START Exercise inputs

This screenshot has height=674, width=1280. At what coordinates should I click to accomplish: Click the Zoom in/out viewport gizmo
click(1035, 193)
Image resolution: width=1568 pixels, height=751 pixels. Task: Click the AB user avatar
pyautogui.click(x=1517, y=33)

END Exercise inputs
START Exercise inputs

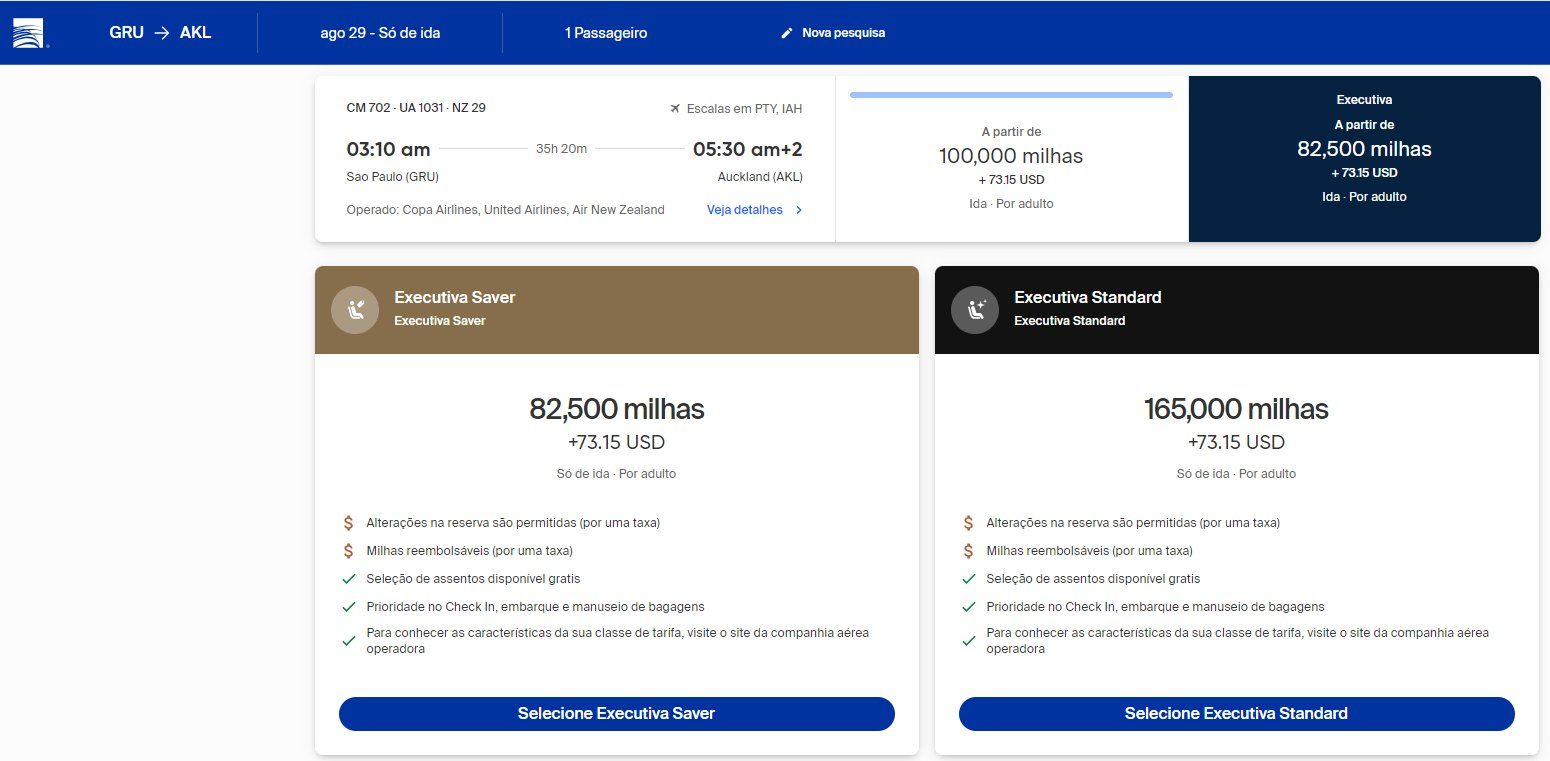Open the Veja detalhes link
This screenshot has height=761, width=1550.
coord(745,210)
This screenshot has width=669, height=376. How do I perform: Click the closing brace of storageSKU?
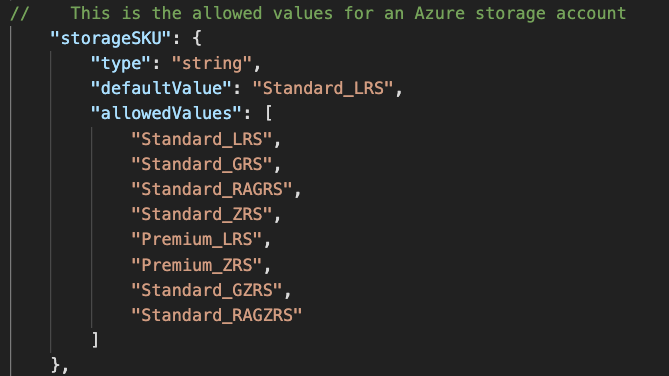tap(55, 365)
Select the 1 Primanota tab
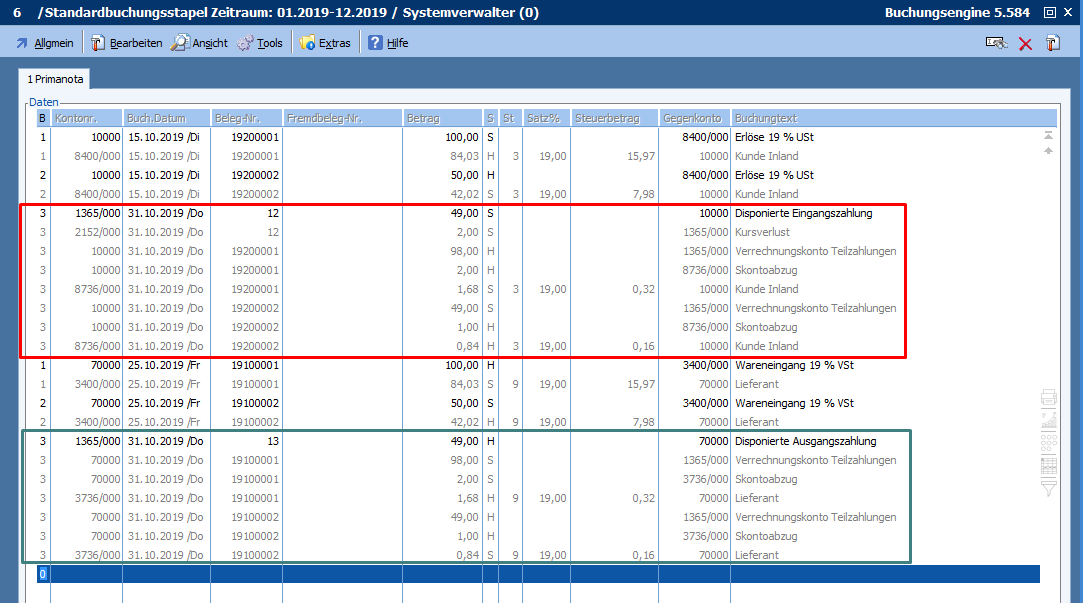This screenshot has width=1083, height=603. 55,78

END Exercise inputs
START Exercise inputs

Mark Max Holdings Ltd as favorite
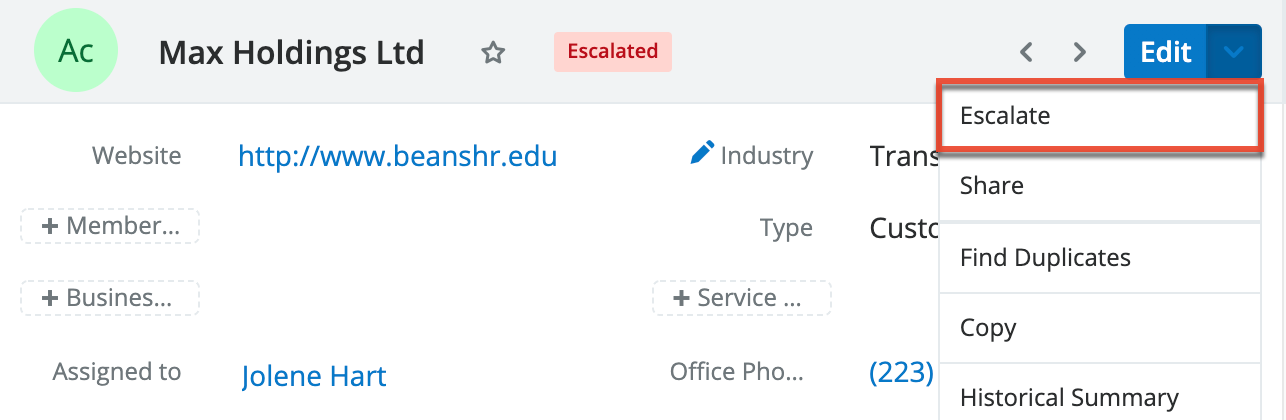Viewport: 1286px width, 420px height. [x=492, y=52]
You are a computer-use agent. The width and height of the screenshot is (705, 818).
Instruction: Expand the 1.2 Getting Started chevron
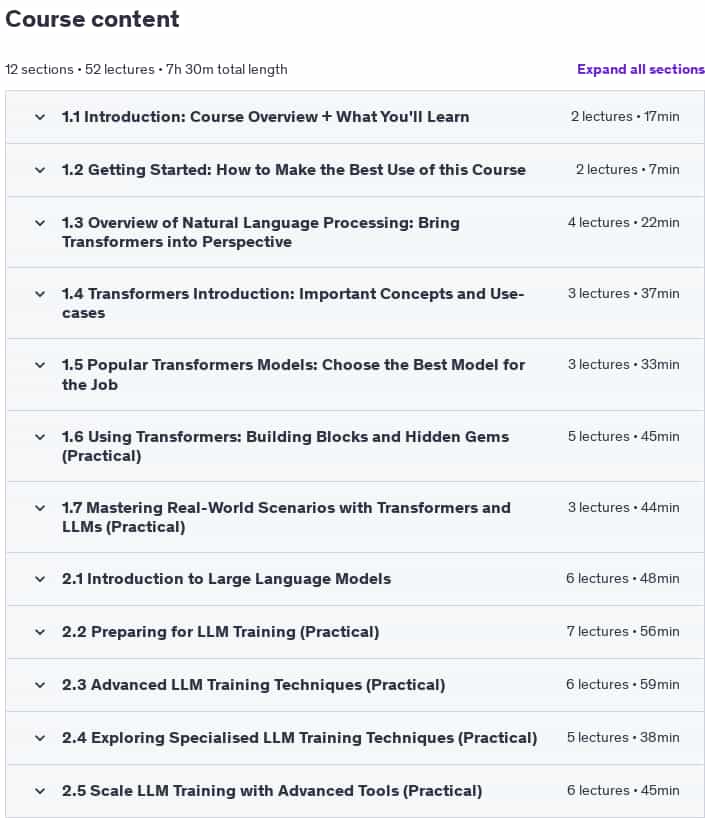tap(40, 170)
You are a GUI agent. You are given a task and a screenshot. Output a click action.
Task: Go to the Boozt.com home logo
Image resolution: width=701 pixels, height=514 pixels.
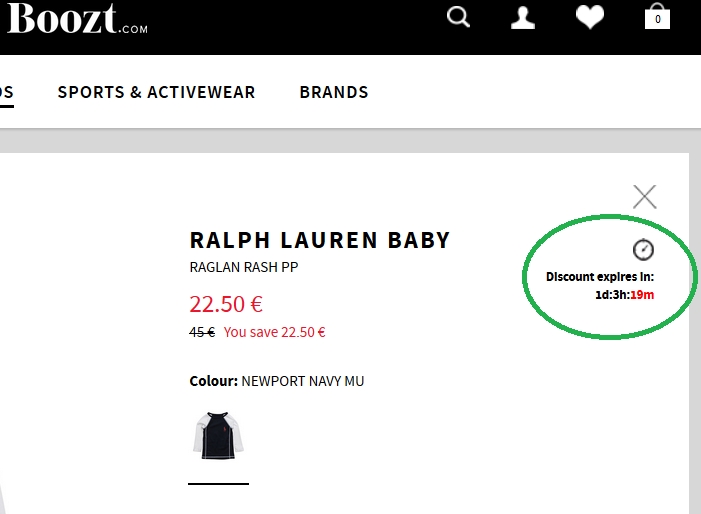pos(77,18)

END Exercise inputs

With the pictures removed from your copy, retype the lines above from the one that contains "You are a computer-use" through the one that contains "Task: Go to the Boozt.com home logo", exactly.

## Answer section
You are a computer-use agent. The width and height of the screenshot is (705, 818).
Instruction: Expand the 1.2 Getting Started chevron
tap(40, 170)
You are a GUI agent. You are given a task and a screenshot. Output a click action.
Task: Go to the Boozt.com home logo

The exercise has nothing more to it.